Nevertheless, Gregg optimistically insists that all is not lost. The book’s final two chapters lay out his vision for the recovery of the cooperation of reason and faith. We must recover the idea of logos; “without Logos, the West is lost” (166). To do so, Gregg argues, we must strongly reaffirm the “Central Tradition” of the West: Creation, Freedom, Justice, and Faith, according to John Finnis. We must also consider “what a new encounter between particular threads of Enlightenment thought and the teachings of the Jewish and Christian faiths might look like” (128). Here Gregg points to colonial America as an example of how the spirit of Enlightenment can coexist and fruitfully interact with organized religion.

One of this book’s chief strengths is its clarity; another is its conciseness. In just 166 pages, Gregg manages to lay out a vision of the West’s intellectual strengths and weaknesses that neither descends into jargon nor panders to the reader. Moreover, Gregg convincingly demonstrates that these ideas matter. The pathologies of religion and reason cannot be addressed effectively merely with, say, an economic program. A reformation of thought is required.

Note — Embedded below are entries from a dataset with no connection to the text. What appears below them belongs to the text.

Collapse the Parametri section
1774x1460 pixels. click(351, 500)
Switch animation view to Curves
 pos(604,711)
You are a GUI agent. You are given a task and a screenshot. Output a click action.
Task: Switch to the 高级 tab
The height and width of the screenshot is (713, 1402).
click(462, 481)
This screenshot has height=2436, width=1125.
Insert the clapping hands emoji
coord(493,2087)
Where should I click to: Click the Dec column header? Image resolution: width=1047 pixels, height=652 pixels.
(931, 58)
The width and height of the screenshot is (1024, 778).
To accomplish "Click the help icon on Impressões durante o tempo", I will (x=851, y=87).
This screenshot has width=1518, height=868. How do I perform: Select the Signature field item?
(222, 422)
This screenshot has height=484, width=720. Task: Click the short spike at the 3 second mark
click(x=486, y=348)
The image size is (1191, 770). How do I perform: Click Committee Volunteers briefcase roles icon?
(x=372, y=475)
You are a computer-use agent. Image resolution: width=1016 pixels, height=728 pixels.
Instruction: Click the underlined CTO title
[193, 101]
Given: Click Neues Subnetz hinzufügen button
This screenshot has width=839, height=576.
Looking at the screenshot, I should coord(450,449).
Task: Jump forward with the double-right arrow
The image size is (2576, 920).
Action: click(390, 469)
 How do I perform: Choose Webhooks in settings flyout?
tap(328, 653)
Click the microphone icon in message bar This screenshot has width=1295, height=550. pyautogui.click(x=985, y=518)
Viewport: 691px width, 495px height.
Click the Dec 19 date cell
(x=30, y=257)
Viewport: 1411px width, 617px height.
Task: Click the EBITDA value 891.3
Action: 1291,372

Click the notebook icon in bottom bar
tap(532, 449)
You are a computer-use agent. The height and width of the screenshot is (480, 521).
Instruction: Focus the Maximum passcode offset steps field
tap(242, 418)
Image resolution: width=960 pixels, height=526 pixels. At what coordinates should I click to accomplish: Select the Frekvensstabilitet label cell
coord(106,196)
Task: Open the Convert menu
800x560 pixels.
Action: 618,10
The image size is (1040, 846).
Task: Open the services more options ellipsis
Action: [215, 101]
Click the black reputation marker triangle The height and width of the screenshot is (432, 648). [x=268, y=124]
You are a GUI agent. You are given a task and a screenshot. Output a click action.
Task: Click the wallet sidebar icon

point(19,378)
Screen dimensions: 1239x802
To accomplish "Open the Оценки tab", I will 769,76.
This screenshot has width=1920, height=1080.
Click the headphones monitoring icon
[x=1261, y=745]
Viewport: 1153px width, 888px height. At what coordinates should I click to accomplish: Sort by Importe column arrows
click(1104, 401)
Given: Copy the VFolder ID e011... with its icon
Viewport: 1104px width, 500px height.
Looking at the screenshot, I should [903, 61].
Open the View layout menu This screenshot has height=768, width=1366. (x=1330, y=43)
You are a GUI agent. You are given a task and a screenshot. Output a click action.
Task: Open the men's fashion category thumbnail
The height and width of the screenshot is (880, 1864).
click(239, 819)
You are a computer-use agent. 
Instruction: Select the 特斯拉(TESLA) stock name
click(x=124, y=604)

Gregg’s diagnosis of and proposed remedy for this dilemma in the West—and Gregg acknowledges that it is not the West’s only dilemma—will no doubt find both strong supporters and critics among Jews and Christians. His presentation could provide a rallying point for orthodox believers, particularly for Roman Catholics, who can find much support for his thesis in their tradition. At the same time, many believers in various religious traditions feel quite at home with the liberal religion Gregg critiques, and some orthodox Protestants who hold to a form of fideism will view his praise of reason in a negative light. Thus his argument may encounter resistance from many who at first glance would seem to be his natural allies, although I think his argument has the potential to win over at least some of them.

As for the atheists and agnostics among us, Gregg provides some sound reasons for them to reconsider their rejection of faith, such as the evident moral poverty resulting from scientism and the impossibility of reason’s arising from nothing. Can these arguments penetrate the fog created by decades of our intellectuals’ attempting to reduce all social and religious questions to those of race, class, gender, and sexuality? Hope springs eternal.

Reason, Faith, and the Struggle for Western Civilization is a challenging book that adds a much-needed dimension to the conversation about the state of Western civilization, a conversation where the loudest voices usually come from self-proclaimed haters who gloat at the West’s presumed decline or traditionalists who bemoan a world they believe to be lost forever. Samuel Gregg offers a third possibility: a renewal that recovers what is best in our tradition. No doubt G. K. Chesterton would approve.  


Jason Jewell chairs the Department of Humanities at Faulkner University, where he directs graduate programs based on the Great Books of Western civilization. He was a Wilbur Scholar at the Russell Kirk Center for Cultural Renewal in the summer of 2019.